Don’t Click “Like” // Digital Minimalism 06
“Man is by nature a social animal.” -Aristotle
Your brain’s default response to mental downtime is to contemplate your social life. It’s obvious when you see people taking every spare minute to check social media and texts. The trouble is that we are never satisfied by extremely low bandwidth social connection. When we seek more connection through social media, we displace opportunities for high bandwidth human conversation. The result is a downward spiral of social dissatisfaction.
In this article, I’ll cover the science behind our social drives and some practices from Digital Minimalism by Cal Newport, that can restore your social life.
The Default Network
You have an enormous capacity for social bonding. The way you interact with other people, face-to-face, is nuanced. You are processing body language, tone, facial expression, and more. Yet, it feels effortless. Now, compare that to reading a poorly written email about something important. It’s painful.
In his research and 2013 book, Social, Matthew Lieberman explains that we are made for social cognition. He’s found that during down time the brain activates in a predictable pattern, called “the default network.” This network is where social cognition happens.
You are social by default.
This is an advantage guided by millennia of evolution. If you use it well it can serve you with rich relationships and social fulfillment. However, if you fill up on frequent social hits from Instagram, you may be disappointed. We have a constant desire for sweet and fatty foods, but that does not mean that donuts are good for you. Social media is your relationship junk food.
“To say it’s like driving a Ferrari under the speed limit is an understatement.” -Cal Newport, Digital Minimalism
The Paradox
Social media can create a temporary high that feels like the connection we crave. The trouble is that every time you get on facebook or check your texts, you miss the social opportunity around you. If you spend an hour per day on facebook products, like the average user, that’s an hour per day that could have been spent with real life friends.
Every time you say yes to your devices you say no to the world around you. It can become a vicious cycle. For example, facebook use is correlated with depression. Regardless of causality, if you use facebook when you’re depressed, and then you feel more depressed, and then you use it more, how can you escape?

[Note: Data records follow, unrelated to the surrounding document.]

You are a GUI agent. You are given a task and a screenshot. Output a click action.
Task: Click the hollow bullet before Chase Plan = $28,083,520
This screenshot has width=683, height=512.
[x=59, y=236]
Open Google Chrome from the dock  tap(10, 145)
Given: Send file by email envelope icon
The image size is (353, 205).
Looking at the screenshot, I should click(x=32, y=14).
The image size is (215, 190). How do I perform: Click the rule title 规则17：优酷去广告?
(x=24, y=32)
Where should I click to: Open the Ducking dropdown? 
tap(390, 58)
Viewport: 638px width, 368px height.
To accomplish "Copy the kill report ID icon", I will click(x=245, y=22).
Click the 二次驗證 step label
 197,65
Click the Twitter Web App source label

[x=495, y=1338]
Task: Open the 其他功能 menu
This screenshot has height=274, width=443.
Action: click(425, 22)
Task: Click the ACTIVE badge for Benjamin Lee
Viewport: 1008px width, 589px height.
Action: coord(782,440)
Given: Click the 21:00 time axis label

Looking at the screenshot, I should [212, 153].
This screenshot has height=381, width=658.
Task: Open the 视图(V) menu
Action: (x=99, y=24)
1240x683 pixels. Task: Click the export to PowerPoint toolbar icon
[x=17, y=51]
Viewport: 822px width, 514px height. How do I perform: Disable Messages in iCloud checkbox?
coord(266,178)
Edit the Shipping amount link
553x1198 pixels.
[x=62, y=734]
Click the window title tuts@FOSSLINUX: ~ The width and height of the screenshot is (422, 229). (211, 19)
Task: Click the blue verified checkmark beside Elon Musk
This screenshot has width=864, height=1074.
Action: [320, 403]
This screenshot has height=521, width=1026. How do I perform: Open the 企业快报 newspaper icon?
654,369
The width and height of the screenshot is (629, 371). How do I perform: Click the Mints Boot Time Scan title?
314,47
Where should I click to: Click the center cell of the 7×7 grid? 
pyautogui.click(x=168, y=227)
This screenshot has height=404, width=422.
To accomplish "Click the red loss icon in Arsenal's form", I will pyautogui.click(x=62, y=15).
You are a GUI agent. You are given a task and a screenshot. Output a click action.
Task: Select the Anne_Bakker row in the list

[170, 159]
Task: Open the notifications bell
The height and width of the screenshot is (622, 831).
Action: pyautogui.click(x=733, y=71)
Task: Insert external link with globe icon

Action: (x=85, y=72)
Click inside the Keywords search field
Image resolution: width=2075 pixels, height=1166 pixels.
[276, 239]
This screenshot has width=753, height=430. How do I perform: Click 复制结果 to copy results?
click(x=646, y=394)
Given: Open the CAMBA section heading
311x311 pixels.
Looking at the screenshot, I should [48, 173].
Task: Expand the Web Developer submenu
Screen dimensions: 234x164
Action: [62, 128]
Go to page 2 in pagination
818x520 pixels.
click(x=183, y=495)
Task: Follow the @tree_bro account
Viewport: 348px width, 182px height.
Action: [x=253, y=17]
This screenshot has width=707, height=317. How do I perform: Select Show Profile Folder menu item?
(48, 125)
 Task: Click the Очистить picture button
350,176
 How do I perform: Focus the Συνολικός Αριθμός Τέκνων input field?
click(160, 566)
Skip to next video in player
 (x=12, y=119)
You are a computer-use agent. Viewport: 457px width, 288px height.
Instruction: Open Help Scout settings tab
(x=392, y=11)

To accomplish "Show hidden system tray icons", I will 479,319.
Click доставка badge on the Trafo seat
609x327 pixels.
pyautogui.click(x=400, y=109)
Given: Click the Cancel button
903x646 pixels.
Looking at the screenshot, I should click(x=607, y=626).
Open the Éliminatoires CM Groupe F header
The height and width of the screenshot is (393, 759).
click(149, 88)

Below are three practices that will help you to develop more valuable social experiences.
Practices
1. Don’t Click “Like”
As I’ve discussed in this Digital Minimalism series, the “Like” button was a radical shift in the facebook user experience. A site full of information to be glanced at became a venue for social validation, one thumbs-up at a time. Every post became a quest to be assured of exactly how much your network appreciates what you have to say.
The truth is that “Like”s tell you almost nothing. For a social animal, capable of near mind reading, the “Like” is worthless. In digital terms it is literally the smallest amount of information you can communicate, a binary one bit of information.
As Cal Newport, a computer scientist, explains in Digital Minimalism
To say it’s like driving a Ferrari under the speed limit is an understatement; the better simile is towing a Ferrari behind a mule.
See “Like”s for what they are, a useless signal that helps machine learning algorithms better target you for advertisements. Next time you’re tempted to click a digital heart, recognize that it’s one more second you waste on low bandwidth social connection, instead of high bandwidth conversation.
2. Consolidate Texting
I have a hard time with this practice. Rapid back-and-forth text-based conversation feels so gratifying to me. Perhaps I was groomed by AOL instant messenger in my teen years.
Regardless of how high school wired me, I know that texting is disruptive and less important than the people around me. To manage my texting impulse, I’ve turned off notifications for incoming texts. In fact, I’ve turned off all notifications except actual calls.
Cal Newport proposes that turning off text notifications and setting aside a couple of dedicated times for texting each day will have significant benefits. As he explained in his last book Deep Work, reducing interruption from texts will improve the quality of work you produce in a day. It may also reduce anxiety and end the perverse habit of ignoring flesh and blood people around you to check your phone and get a hit from a text conversation.
3. Hold Conversation Office Hours
“Phone phobia” is real. Call a new acquaintance and you will hear the surprise in their voice, if they pick up. To spare people any doubt about whether you are available for an actual phone call, set office hours.
In Digital Minimalism, a Silicon Valley executive describes the value of telling everyone that he is open for calls during his evening commute. What does he do with a confusing email? He asks the sender to call him any day at 5:30PM.
Even if you don’t commute, you can set aside time like this. You can even hold office hours for in-person conversation at your workplace, a local coffee shop, or your favorite pub.
Steve Jobs used to set aside time for walking conversations and even walking meetings.
The specifics are flexible. The point is to eliminate friction and stress around setting up an actual conversation.
For more, read Digital Minimalism by Cal Newport.